A funny thing happens when you use a modality long enough; technique seems less important. In the beginning, the techniques were everything. How many classes could I take and how many new techniques could I learn? Of course there were plenty of new seminars to fill my needs, each promising more and more. But after a point I realized that the techniques were the easy part of myofascial release. What was the essence of this work was the development of the feel. I’ve written about this feel in the past, as it is the basis of what I do on a daily basis, as well as what I try to give to each therapist that takes one of my seminars.

The feel is making a complete feedback loop. Touching into your patient, sensing an area of tightness that feels like the cause of pain. You then make your patient aware of the area you located and seek their feedback. Confirmation completes the loop. This sounds simple, it sounds like what we all do daily, and for some of us it is. But I believe that there s a deeper awareness that therapists need to hone in themselves before they can fully sense and connect to this feel.

Techniques are easy, we make them up each day, based on situation and need. Moving your hand, direction, or intent ever so slightly can drastically change the effect. Knowing the anatomy is helpful, but not essential. Whether you are a believer of the fascia’s influence on pain or not, the interconnectedness of the body blurs the line between one structure and another. We develop hundreds of variations on what we already know every time we touch and treat a patient. See if you can deepen technique, by honing your feel.

For now,

Walt Fritz, PT

Walt Fritz
Author: Walt Fritz

7 Responses to The Evolution of Technique

  1. Share an experience to illustrate. Dr. went to a very good therapist that he has used for many years. Goal was to increase femur extension. Made good measurable progress decided to go for more with out stopping to “listen”. They should have stopped when the Dr. jumped off the table with cramps in the quadrecepts but instead continued when the cramps subsided.
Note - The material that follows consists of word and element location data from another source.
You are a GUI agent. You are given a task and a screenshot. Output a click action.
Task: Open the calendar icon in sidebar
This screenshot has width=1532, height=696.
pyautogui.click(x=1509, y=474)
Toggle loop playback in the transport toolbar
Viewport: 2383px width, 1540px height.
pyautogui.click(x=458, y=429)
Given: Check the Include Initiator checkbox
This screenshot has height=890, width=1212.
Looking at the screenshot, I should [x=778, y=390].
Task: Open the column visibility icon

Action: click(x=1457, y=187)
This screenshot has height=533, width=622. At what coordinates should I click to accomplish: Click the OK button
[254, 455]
D. spent the afternoon with patents and then went to the track to make use of his new range of motion. Instead developed severe pain in right knee and later pain spreading down calf and up the adductors. MRI showed torn meniscus and burst bakers cyst. Dr. & therapist came to agreement that the Knee injury resulted from restrictions in the hip socket that caused adverse knee tracking. They both had the capacity and experience to “feel” but but failed to do so because they put the goal first.
    Now I am working with the Dr. to do movements on the ball using his skill to “feel” to honor both the protection of the new injury and the scar tissue in the right hip from seat belt compression during a violent car accident some years ago.

  2. Thanks, Hans. Lucky the Dr. did not sue the therapist…maybe he should have. The aggressiveness that therapists approach injuries such as this baffles me. I was schooled/trained in the same way, I just do not get it.

  3. Intuition and feel are coming along for me but only after having practiced those techniques and gaining the self-confidence to trust the work! Anatomy has been essential for me in describing notes for insurance mostly. Anatomy also gives common ground to discuss where the “pull” goes to or comes from. I often discuss the transverse diaphragms with clients (pelvic, respiratory, thoracic inlet and occipital) and let them know how tension there can strain other vertical areas (spine, muscles). The more I learn anatomy, the more intentional I can be with a release – it’s still a matter of “following” but I’m able to be with it through the whole ride visualizing “what’s happening where”.

    • Hi Becky,
      I think therapists can come at this from many different directions. I do feel like I have a fairly good grasp on anatomy, but I understand that patterns of tightness and pain often do not follow along anatomical lines. The interplay and interconnectedness that patterns can follow transcend the origins and insertions of muscles, etc. Hence my statements.

  4. Technique might gives us a starting point, but many times when doing a cross hand release the hands went in an unexpected direction and the client feedback was “how good it felt and she/he felt much better”. The initial assessment is key to to the required work and I do not rush to start until the initial connection led me to the area in need.

  5. Well said, David. Assessment is key to me as well, though not all assessment pulls out anatomical information. The felt sense of the pain, to me, is even more important.